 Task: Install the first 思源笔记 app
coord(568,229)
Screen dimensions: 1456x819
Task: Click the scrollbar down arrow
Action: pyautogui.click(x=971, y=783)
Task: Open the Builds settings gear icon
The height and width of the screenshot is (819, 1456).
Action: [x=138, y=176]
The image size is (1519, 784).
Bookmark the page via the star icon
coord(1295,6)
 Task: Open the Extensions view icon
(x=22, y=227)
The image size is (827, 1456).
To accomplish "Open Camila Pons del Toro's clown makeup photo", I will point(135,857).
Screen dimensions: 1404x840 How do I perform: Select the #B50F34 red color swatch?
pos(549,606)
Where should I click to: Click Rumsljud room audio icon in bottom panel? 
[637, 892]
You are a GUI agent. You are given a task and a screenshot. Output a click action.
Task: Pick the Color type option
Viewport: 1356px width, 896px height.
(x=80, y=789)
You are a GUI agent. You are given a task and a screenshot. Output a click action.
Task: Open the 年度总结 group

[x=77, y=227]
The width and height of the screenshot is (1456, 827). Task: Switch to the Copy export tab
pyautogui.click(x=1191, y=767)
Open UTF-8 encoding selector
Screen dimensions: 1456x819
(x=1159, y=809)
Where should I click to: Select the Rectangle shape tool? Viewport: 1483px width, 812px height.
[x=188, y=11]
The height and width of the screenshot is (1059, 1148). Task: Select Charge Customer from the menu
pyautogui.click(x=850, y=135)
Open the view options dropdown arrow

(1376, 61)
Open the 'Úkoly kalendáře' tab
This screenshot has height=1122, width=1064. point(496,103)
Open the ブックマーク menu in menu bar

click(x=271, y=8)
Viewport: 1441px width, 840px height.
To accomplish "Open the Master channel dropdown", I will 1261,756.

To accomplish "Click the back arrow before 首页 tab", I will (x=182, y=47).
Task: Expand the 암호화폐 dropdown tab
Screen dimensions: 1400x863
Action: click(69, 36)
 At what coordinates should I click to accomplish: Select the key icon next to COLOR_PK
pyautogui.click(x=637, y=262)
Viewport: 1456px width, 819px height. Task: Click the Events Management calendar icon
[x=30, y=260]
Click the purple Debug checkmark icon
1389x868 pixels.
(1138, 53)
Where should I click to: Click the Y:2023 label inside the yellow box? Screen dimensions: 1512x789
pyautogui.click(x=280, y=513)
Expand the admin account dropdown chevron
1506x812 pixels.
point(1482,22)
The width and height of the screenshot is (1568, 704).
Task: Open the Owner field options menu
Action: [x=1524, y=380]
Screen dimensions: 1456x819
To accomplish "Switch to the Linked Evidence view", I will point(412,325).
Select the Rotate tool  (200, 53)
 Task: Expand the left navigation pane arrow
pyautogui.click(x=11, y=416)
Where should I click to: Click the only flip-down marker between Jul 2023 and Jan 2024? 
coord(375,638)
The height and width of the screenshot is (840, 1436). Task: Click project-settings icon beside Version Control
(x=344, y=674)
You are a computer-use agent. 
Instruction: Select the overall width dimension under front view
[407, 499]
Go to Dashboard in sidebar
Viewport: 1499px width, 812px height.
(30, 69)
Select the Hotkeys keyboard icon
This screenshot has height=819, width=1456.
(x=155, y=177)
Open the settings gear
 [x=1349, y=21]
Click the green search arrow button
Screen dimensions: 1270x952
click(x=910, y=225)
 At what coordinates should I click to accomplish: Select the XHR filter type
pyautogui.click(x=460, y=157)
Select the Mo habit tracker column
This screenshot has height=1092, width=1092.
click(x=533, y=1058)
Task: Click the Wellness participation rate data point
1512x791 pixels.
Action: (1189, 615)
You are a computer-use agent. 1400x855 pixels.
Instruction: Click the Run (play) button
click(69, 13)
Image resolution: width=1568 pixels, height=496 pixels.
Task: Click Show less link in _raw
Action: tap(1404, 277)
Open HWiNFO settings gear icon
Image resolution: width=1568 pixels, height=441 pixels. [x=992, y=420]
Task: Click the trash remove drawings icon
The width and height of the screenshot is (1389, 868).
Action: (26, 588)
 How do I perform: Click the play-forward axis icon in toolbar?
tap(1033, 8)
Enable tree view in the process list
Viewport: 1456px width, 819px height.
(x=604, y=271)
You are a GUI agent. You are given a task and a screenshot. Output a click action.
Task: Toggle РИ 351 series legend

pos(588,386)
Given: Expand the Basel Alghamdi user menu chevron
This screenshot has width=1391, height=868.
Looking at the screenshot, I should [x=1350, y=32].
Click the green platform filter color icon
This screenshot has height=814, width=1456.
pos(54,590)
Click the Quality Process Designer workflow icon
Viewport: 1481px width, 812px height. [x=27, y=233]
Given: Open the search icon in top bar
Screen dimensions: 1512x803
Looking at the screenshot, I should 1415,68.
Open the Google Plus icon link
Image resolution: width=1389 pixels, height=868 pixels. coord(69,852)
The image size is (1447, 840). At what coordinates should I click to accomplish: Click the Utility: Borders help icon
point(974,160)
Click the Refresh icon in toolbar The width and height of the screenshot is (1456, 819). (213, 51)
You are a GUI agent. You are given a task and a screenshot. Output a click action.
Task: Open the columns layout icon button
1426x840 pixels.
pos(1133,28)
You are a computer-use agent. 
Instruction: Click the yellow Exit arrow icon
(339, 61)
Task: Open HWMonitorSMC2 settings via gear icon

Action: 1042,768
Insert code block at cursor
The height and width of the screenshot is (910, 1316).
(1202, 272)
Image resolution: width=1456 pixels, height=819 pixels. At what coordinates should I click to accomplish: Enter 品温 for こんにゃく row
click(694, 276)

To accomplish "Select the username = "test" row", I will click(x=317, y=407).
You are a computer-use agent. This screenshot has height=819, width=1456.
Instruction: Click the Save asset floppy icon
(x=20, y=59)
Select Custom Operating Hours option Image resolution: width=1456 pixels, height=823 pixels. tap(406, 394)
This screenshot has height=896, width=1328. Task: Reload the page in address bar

- - - - - - -

What you have to do
Retype the data. Keep every word as it stands.

Answer section
 Task: Install the first 思源笔记 app
coord(568,229)
Screen dimensions: 1456x819
Task: Click the scrollbar down arrow
Action: pyautogui.click(x=971, y=783)
Task: Open the Builds settings gear icon
The height and width of the screenshot is (819, 1456).
Action: [x=138, y=176]
The image size is (1519, 784).
Bookmark the page via the star icon
coord(1295,6)
 Task: Open the Extensions view icon
(x=22, y=227)
The image size is (827, 1456).
To accomplish "Open Camila Pons del Toro's clown makeup photo", I will point(135,857).
Screen dimensions: 1404x840 How do I perform: Select the #B50F34 red color swatch?
pos(549,606)
Where should I click to: Click Rumsljud room audio icon in bottom panel? 
[637, 892]
You are a GUI agent. You are given a task and a screenshot. Output a click action.
Task: Pick the Color type option
Viewport: 1356px width, 896px height.
(x=80, y=789)
You are a GUI agent. You are given a task and a screenshot. Output a click action.
Task: Open the 年度总结 group

[x=77, y=227]
The width and height of the screenshot is (1456, 827). Task: Switch to the Copy export tab
pyautogui.click(x=1191, y=767)
Open UTF-8 encoding selector
Screen dimensions: 1456x819
(x=1159, y=809)
Where should I click to: Select the Rectangle shape tool? Viewport: 1483px width, 812px height.
[x=188, y=11]
The height and width of the screenshot is (1059, 1148). Task: Select Charge Customer from the menu
pyautogui.click(x=850, y=135)
Open the view options dropdown arrow

(1376, 61)
Open the 'Úkoly kalendáře' tab
This screenshot has height=1122, width=1064. point(496,103)
Open the ブックマーク menu in menu bar

click(x=271, y=8)
Viewport: 1441px width, 840px height.
To accomplish "Open the Master channel dropdown", I will 1261,756.

To accomplish "Click the back arrow before 首页 tab", I will (x=182, y=47).
Task: Expand the 암호화폐 dropdown tab
Screen dimensions: 1400x863
Action: click(69, 36)
 At what coordinates should I click to accomplish: Select the key icon next to COLOR_PK
pyautogui.click(x=637, y=262)
Viewport: 1456px width, 819px height. Task: Click the Events Management calendar icon
[x=30, y=260]
Click the purple Debug checkmark icon
1389x868 pixels.
(1138, 53)
Where should I click to: Click the Y:2023 label inside the yellow box? Screen dimensions: 1512x789
pyautogui.click(x=280, y=513)
Expand the admin account dropdown chevron
1506x812 pixels.
point(1482,22)
The width and height of the screenshot is (1568, 704).
Task: Open the Owner field options menu
Action: [x=1524, y=380]
Screen dimensions: 1456x819
To accomplish "Switch to the Linked Evidence view", I will point(412,325).
Select the Rotate tool  (200, 53)
 Task: Expand the left navigation pane arrow
pyautogui.click(x=11, y=416)
Where should I click to: Click the only flip-down marker between Jul 2023 and Jan 2024? 
coord(375,638)
The height and width of the screenshot is (840, 1436). Task: Click project-settings icon beside Version Control
(x=344, y=674)
You are a computer-use agent. 
Instruction: Select the overall width dimension under front view
[407, 499]
Go to Dashboard in sidebar
Viewport: 1499px width, 812px height.
(30, 69)
Select the Hotkeys keyboard icon
This screenshot has height=819, width=1456.
(x=155, y=177)
Open the settings gear
 [x=1349, y=21]
Click the green search arrow button
Screen dimensions: 1270x952
click(x=910, y=225)
 At what coordinates should I click to accomplish: Select the XHR filter type
pyautogui.click(x=460, y=157)
Select the Mo habit tracker column
This screenshot has height=1092, width=1092.
click(x=533, y=1058)
Task: Click the Wellness participation rate data point
1512x791 pixels.
Action: (1189, 615)
You are a computer-use agent. 1400x855 pixels.
Instruction: Click the Run (play) button
click(69, 13)
Image resolution: width=1568 pixels, height=496 pixels.
Task: Click Show less link in _raw
Action: tap(1404, 277)
Open HWiNFO settings gear icon
Image resolution: width=1568 pixels, height=441 pixels. [x=992, y=420]
Task: Click the trash remove drawings icon
The width and height of the screenshot is (1389, 868).
Action: (26, 588)
 How do I perform: Click the play-forward axis icon in toolbar?
tap(1033, 8)
Enable tree view in the process list
Viewport: 1456px width, 819px height.
(x=604, y=271)
You are a GUI agent. You are given a task and a screenshot. Output a click action.
Task: Toggle РИ 351 series legend

pos(588,386)
Given: Expand the Basel Alghamdi user menu chevron
This screenshot has width=1391, height=868.
Looking at the screenshot, I should [x=1350, y=32].
Click the green platform filter color icon
This screenshot has height=814, width=1456.
pos(54,590)
Click the Quality Process Designer workflow icon
Viewport: 1481px width, 812px height. [x=27, y=233]
Given: Open the search icon in top bar
Screen dimensions: 1512x803
Looking at the screenshot, I should 1415,68.
Open the Google Plus icon link
Image resolution: width=1389 pixels, height=868 pixels. coord(69,852)
The image size is (1447, 840). At what coordinates should I click to accomplish: Click the Utility: Borders help icon
point(974,160)
Click the Refresh icon in toolbar The width and height of the screenshot is (1456, 819). (213, 51)
You are a GUI agent. You are given a task and a screenshot. Output a click action.
Task: Open the columns layout icon button
1426x840 pixels.
pos(1133,28)
You are a computer-use agent. 
Instruction: Click the yellow Exit arrow icon
(339, 61)
Task: Open HWMonitorSMC2 settings via gear icon

Action: 1042,768
Insert code block at cursor
The height and width of the screenshot is (910, 1316).
(1202, 272)
Image resolution: width=1456 pixels, height=819 pixels. At what coordinates should I click to accomplish: Enter 品温 for こんにゃく row
click(694, 276)

To accomplish "Select the username = "test" row", I will click(x=317, y=407).
You are a computer-use agent. This screenshot has height=819, width=1456.
Instruction: Click the Save asset floppy icon
(x=20, y=59)
Select Custom Operating Hours option Image resolution: width=1456 pixels, height=823 pixels. tap(406, 394)
This screenshot has height=896, width=1328. Task: Reload the page in address bar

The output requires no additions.